Work to be completed >>
In the forum thread on FX options expiry, start at the words "# FX Options" and stop after "options expiry information?". Write that passage out again, substituting "expiration" for each "expiry".

# FX Options expiry - How to benefit from them?



## Neutral (1 August 2011)

How would one determine a position to take based on FX options expiry information?

For example.
_Option expiries for todays 14:00 GMT cut

EUR/USD: 1.4430, 1.4200

USD/JPY: 77.00, 77.20, 78.25, 80.00, 81.00

AUD/USD: 1.1015, 1.0925
_
Would this mean just before 14:00 GMT if the above targets are not met there will be a mass close of positions, hence volatility?

I guess I'm asking, how would a trader benefit from knowing the above FX options expiry data and what strategy could you employ?


----------



## cutz (1 August 2011)

Neutral said:


> EUR/USD: 1.4430, 1.4200
> 
> USD/JPY: 77.00, 77.20, 78.25, 80.00, 81.00
> 
> ...




Hello,

I can't really answer your question because I’m only familiar with equity options but are they strikes you have quoted?


----------



## Neutral (1 August 2011)

cutz said:


> Hello,
> 
> I can't really answer your question because I’m only familiar with equity options but are they strikes you have quoted?

Entries provided >>
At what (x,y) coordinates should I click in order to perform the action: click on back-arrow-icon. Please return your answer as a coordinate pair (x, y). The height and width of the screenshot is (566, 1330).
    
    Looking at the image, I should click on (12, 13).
...
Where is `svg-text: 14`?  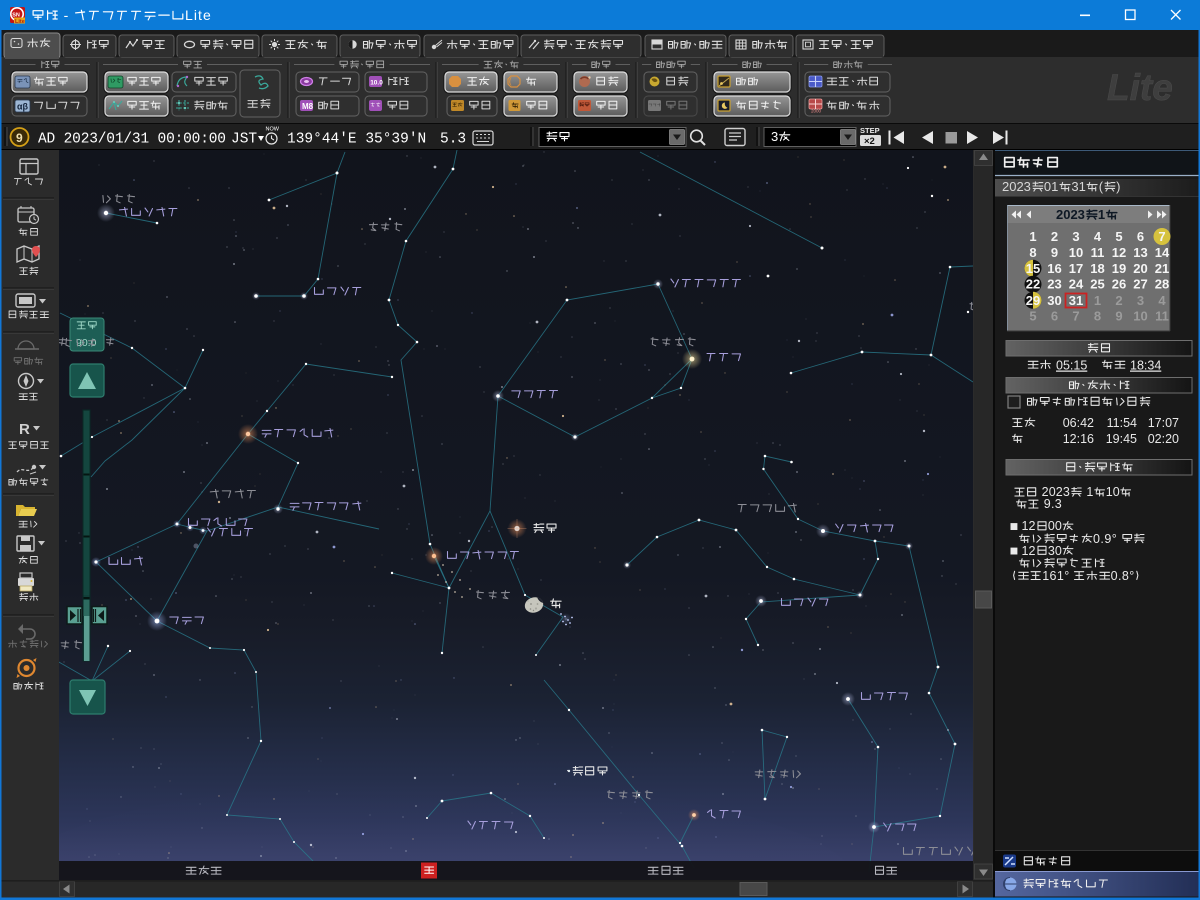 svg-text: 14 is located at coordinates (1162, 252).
--
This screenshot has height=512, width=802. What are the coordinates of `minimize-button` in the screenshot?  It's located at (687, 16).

Result of the exercise >>
# FX Options expiration - How to benefit from them?



## Neutral (1 August 2011)

How would one determine a position to take based on FX options expiration information?